Opinion: Money in today’s political climate

The Pandoras Box known as the "Citizens United" decision

Wes Sanderson, Staff Writer

If you can’t tell by the bombardment of election ads on your TV screens, we are in the midst of a presidential election.

Candidates are making their pitch for citizens votes, but there is an elephant in the room, or more appropriately an ass. An ass with a net worth to the tune of $53.4 billion. Former New York City mayor, Michael Bloomberg is making noise as he attempts to run for the Democratic nomination for President on a self-funded campaign.

In an era where most of the Democratic field for president has pledged and rallied against big money donors and working in a more grass-roots campaign style, Bloomberg has become the political punching bag for many who want big money out of politics.

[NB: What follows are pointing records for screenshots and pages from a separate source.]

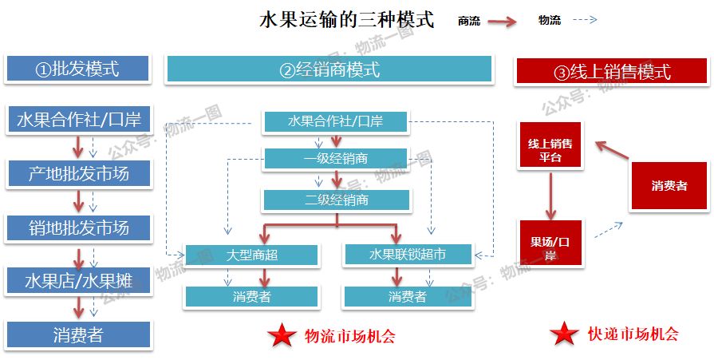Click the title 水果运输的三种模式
(x=347, y=20)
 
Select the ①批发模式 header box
(x=77, y=69)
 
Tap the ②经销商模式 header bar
(x=329, y=70)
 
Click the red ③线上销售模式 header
(x=612, y=72)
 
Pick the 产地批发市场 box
(x=78, y=173)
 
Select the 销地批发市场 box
(x=78, y=228)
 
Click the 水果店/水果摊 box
(x=78, y=281)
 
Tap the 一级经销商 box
(x=336, y=158)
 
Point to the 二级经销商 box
(x=336, y=200)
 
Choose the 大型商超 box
(x=251, y=255)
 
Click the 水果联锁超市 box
(x=408, y=255)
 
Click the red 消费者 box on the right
(x=669, y=186)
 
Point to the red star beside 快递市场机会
(x=564, y=334)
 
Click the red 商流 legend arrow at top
(x=503, y=22)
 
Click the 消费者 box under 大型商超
(x=251, y=297)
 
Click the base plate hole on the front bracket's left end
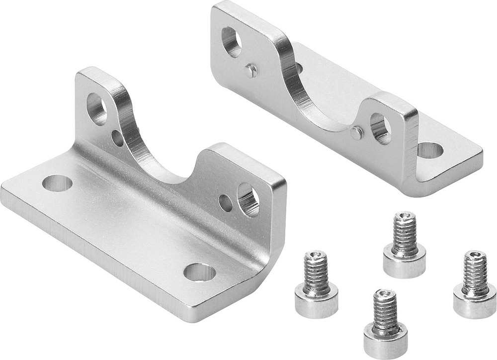pyautogui.click(x=57, y=183)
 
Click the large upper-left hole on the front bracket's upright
pyautogui.click(x=96, y=109)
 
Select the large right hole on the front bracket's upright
pyautogui.click(x=248, y=199)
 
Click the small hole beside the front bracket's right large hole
pyautogui.click(x=225, y=203)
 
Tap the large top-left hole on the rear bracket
pyautogui.click(x=231, y=42)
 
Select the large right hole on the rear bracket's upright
pyautogui.click(x=380, y=129)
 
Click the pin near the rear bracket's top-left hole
pyautogui.click(x=251, y=71)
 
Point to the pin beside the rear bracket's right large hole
pyautogui.click(x=356, y=133)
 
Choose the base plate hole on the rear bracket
pyautogui.click(x=430, y=150)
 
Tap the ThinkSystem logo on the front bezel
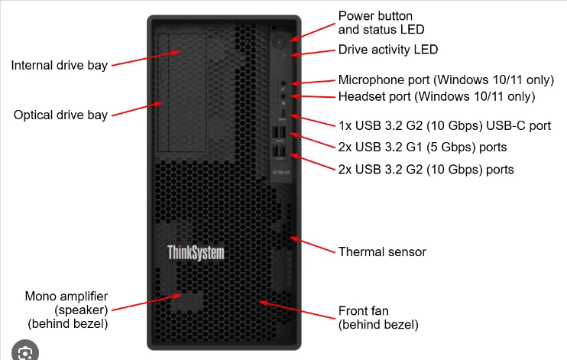coord(196,252)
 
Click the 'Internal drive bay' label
coord(60,65)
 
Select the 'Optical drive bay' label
coord(60,115)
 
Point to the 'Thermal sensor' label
coord(382,251)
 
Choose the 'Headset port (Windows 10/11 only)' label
coord(436,97)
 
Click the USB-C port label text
coord(444,125)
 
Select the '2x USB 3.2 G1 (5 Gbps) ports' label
coord(422,147)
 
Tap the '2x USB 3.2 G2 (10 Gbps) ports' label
coord(426,169)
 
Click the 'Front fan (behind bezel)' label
coord(378,318)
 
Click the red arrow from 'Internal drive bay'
coord(146,59)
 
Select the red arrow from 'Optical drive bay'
coord(138,109)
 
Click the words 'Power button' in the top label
coord(375,16)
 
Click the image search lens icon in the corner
coord(25,352)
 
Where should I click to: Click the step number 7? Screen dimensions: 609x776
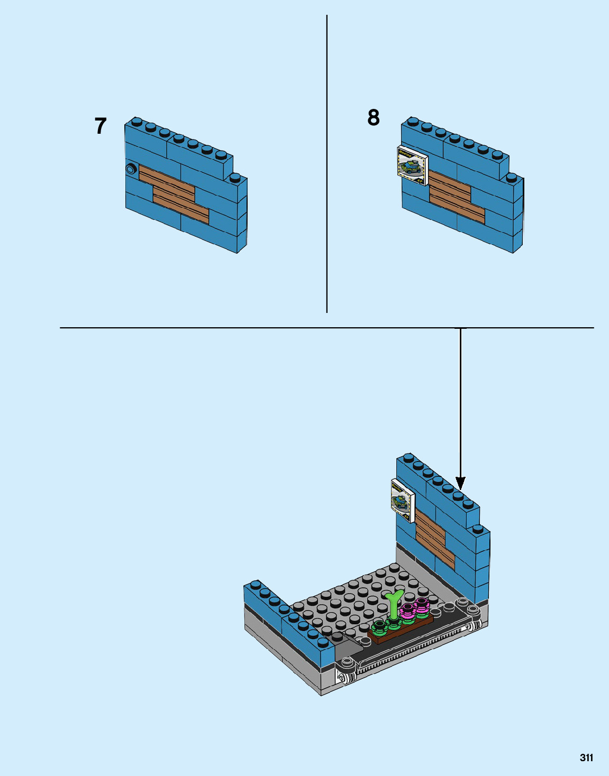point(101,126)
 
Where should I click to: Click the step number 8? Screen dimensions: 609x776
point(374,117)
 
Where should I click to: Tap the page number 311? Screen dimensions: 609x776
point(586,757)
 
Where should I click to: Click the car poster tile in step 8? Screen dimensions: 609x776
point(412,166)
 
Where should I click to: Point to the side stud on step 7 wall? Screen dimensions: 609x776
point(131,169)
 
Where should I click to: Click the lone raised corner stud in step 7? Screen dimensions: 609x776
point(235,178)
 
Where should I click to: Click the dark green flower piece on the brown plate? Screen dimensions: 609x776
point(379,627)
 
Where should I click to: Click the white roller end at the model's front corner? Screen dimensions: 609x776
point(342,677)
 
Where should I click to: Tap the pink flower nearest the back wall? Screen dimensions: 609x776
point(422,603)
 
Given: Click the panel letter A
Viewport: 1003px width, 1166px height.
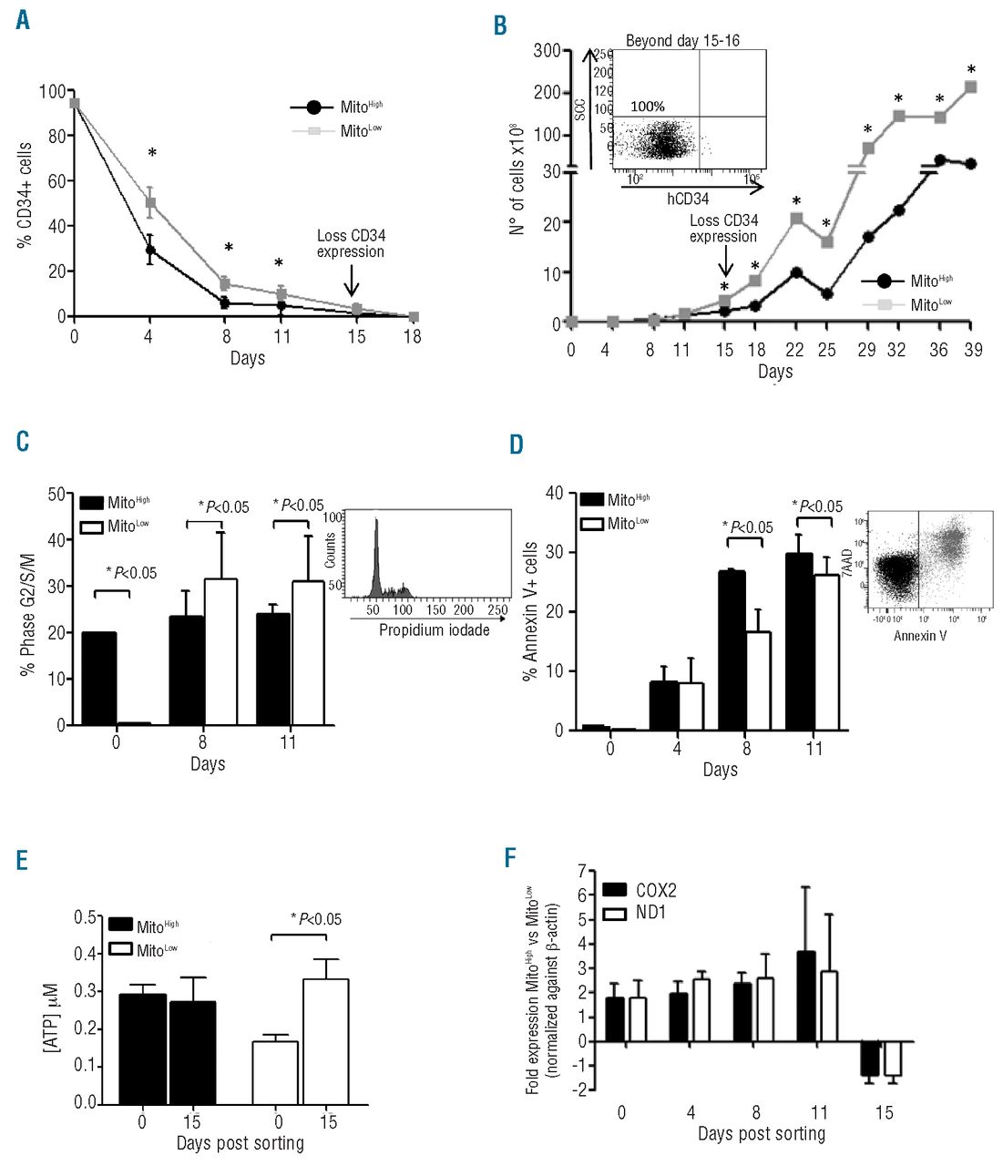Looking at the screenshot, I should pos(22,19).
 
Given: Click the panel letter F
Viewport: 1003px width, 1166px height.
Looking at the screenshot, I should pos(512,858).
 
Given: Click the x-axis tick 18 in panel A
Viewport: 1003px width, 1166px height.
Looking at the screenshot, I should pos(413,336).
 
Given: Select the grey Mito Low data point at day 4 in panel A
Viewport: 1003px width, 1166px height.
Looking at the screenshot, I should pos(150,203).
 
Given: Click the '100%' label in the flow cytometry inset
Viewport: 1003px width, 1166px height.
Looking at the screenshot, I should pos(648,106).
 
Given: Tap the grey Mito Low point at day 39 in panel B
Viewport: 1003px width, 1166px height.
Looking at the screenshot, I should pos(970,87).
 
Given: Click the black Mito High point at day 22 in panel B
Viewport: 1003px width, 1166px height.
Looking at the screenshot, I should pos(796,272).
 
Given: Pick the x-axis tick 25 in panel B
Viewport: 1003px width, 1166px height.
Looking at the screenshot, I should pos(826,350).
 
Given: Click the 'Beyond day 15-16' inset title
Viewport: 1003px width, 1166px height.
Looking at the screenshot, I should pos(682,41).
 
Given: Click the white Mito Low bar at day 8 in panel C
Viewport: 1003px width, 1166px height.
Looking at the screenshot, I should pos(220,651).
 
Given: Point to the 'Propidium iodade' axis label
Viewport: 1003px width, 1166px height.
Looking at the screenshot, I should pos(434,629).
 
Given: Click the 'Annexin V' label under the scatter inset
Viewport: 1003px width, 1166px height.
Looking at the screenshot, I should pos(920,635).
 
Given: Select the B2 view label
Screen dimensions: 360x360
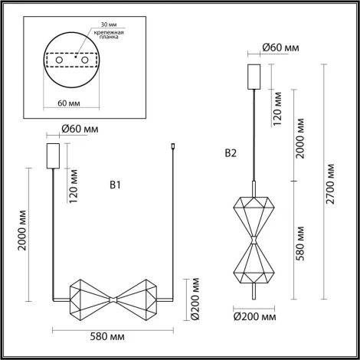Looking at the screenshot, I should click(x=231, y=153).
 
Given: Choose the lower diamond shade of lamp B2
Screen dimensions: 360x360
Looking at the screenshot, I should click(x=254, y=260).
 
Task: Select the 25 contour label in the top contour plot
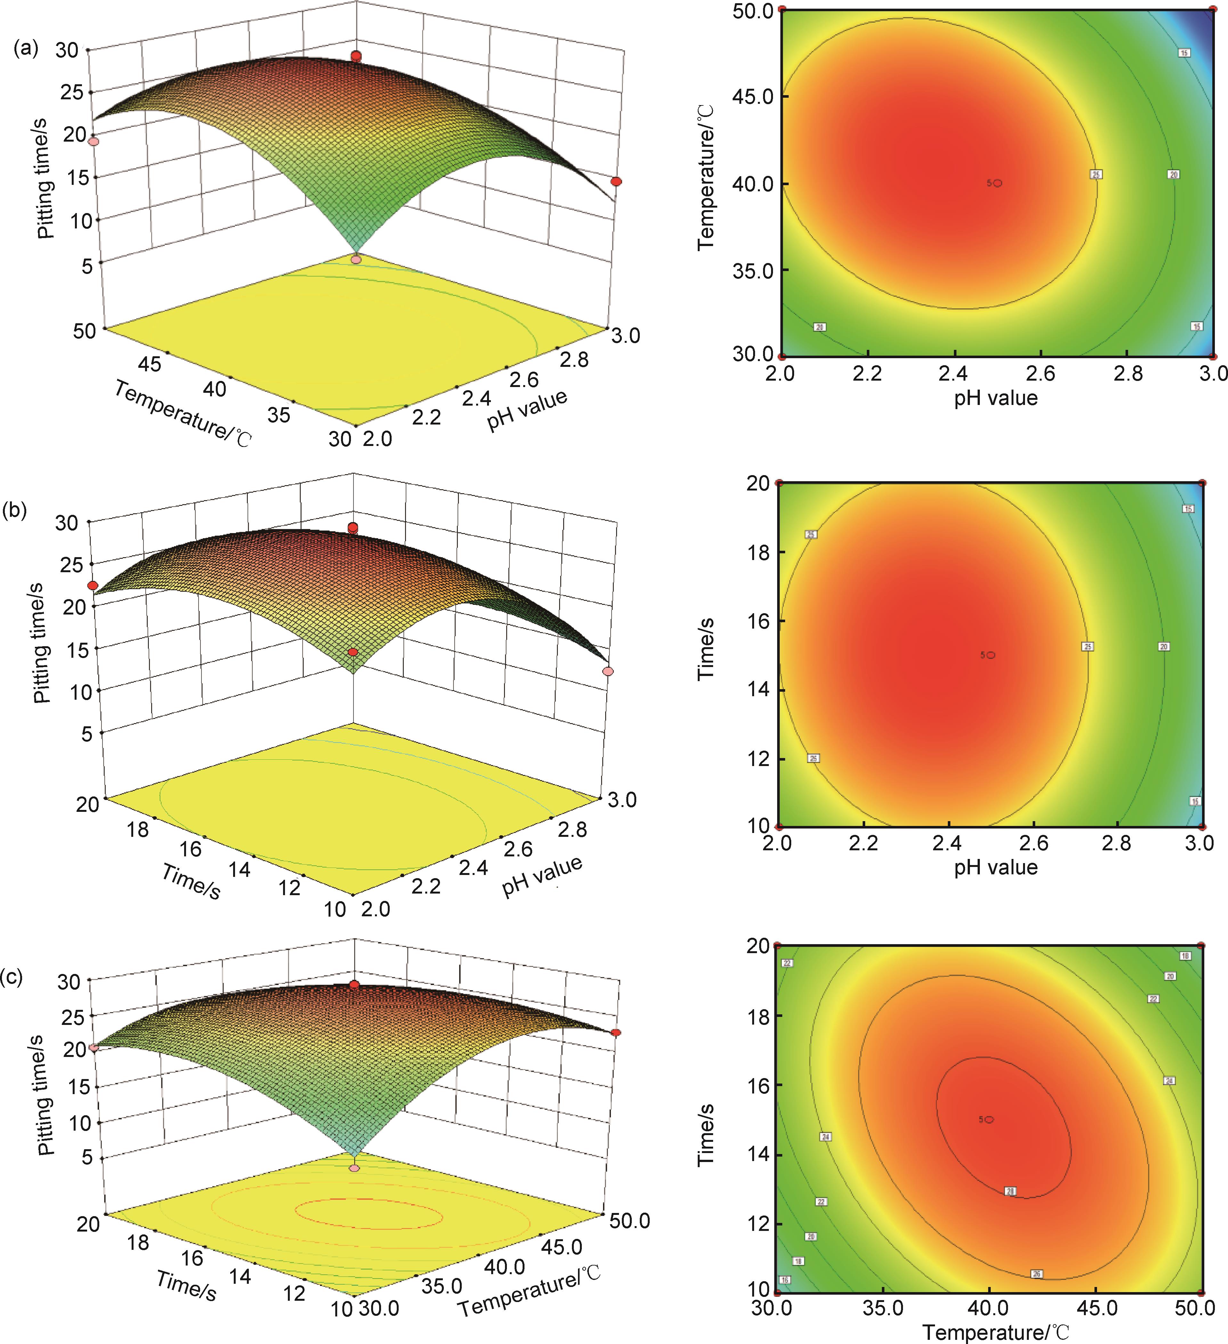point(1095,175)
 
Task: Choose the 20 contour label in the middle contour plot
point(1164,647)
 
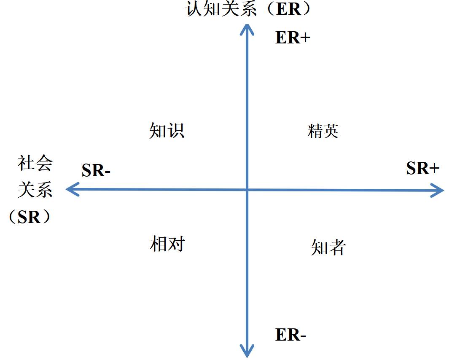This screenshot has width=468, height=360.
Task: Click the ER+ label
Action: point(293,38)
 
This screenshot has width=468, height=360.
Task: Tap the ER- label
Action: point(290,335)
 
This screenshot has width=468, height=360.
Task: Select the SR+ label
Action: point(423,169)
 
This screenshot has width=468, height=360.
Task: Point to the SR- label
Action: point(96,170)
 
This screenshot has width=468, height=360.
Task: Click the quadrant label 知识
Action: point(167,131)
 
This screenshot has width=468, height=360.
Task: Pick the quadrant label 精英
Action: point(323,131)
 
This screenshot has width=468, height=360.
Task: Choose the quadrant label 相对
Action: point(167,244)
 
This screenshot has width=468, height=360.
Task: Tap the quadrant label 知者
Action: point(328,247)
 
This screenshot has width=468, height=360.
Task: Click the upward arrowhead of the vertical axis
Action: point(247,29)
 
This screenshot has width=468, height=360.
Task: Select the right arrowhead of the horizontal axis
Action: point(438,191)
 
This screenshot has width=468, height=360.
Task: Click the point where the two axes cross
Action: point(247,190)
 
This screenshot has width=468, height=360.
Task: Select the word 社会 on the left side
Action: point(35,164)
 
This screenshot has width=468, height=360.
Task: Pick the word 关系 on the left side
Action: point(35,190)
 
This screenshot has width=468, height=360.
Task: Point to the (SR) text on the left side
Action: point(30,217)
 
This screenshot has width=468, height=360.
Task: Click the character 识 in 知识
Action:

Though Bloomberg may be the target during this election cycle, the larger issue still stands. Voters today feel their voice is being muddled by those with vast amounts of wealth to spend to have their interests heard.

The sad truth is that money has been shown to talk, and campaign finance post “Citizens United vs. Federal Election Commission (FEC)” has become the wild west.

In 2010, “Citizen United vs. FEC” ruled that corporations have the same first amendment protections as living people. In other words, corporations have the same rights to spend money and have a voice in the political process.

The court upheld that corporations were not allowed to directly donate to campaigns, but the court created an avenue for them to wiggle through and still have influence over voters.

Instead of donating directly to campaigns, corporations have the right to run ads under what would be called Political Action Committees (PACs) which allowed corporations to band together to spend money to run ads either for or against certain political parties, candidates, and issues on all levels of government.

What is more controversial is the ruling stating that corporations did not have to report donors’ names if the company does not spend more than $10,000 annually.

Since “Citizen United” came down, total spending on congressional races alone has jumped over $3.2 billion since 2008, the last election before the 2010 decision.

With billions of dollars being thrown around to affect how voters chose candidates, is it wrong for the middle-class American to feel like they have less of a voice in our democratic process?

It’s time for the American voter to enact change to make our elections fairer and more transparent.

The ideal solution would be to overturn “Citizen United” and make it clear that corporations should not hold the same first amendment protections as you and I. Whether that be by re-litigating Citizens through the courts or by passing a constitutional amendment to rein in spending.

While it may seem radical, many 2020 hopefuls have been vocal about hopes to add this constitutional amendment overturning “Citizen United” and having greater oversight into the use of super PACs.

Senator Sanders even cosponsored an amendment in 2014 that allowed Congress to regulate campaign finance, shifting power away from the courts.

Campaign finance is not a radical idea; more importantly, finance reform should be something we as the majority of Americans should support and hope for.

While Bloomberg and the other multi-billionaires will continue to play the hand they have been dealt, it is up to the middle class to push for these reforms.

Keeping money local is the only way to ensure the best candidate will rise to the top. The more donors you have the more people you answer to. More importantly, the power is given back to the people.

It’s the simple truth; money talks and the average citizen, is not able to stand-up against the goliath known as the American corporate class and the ultra-rich.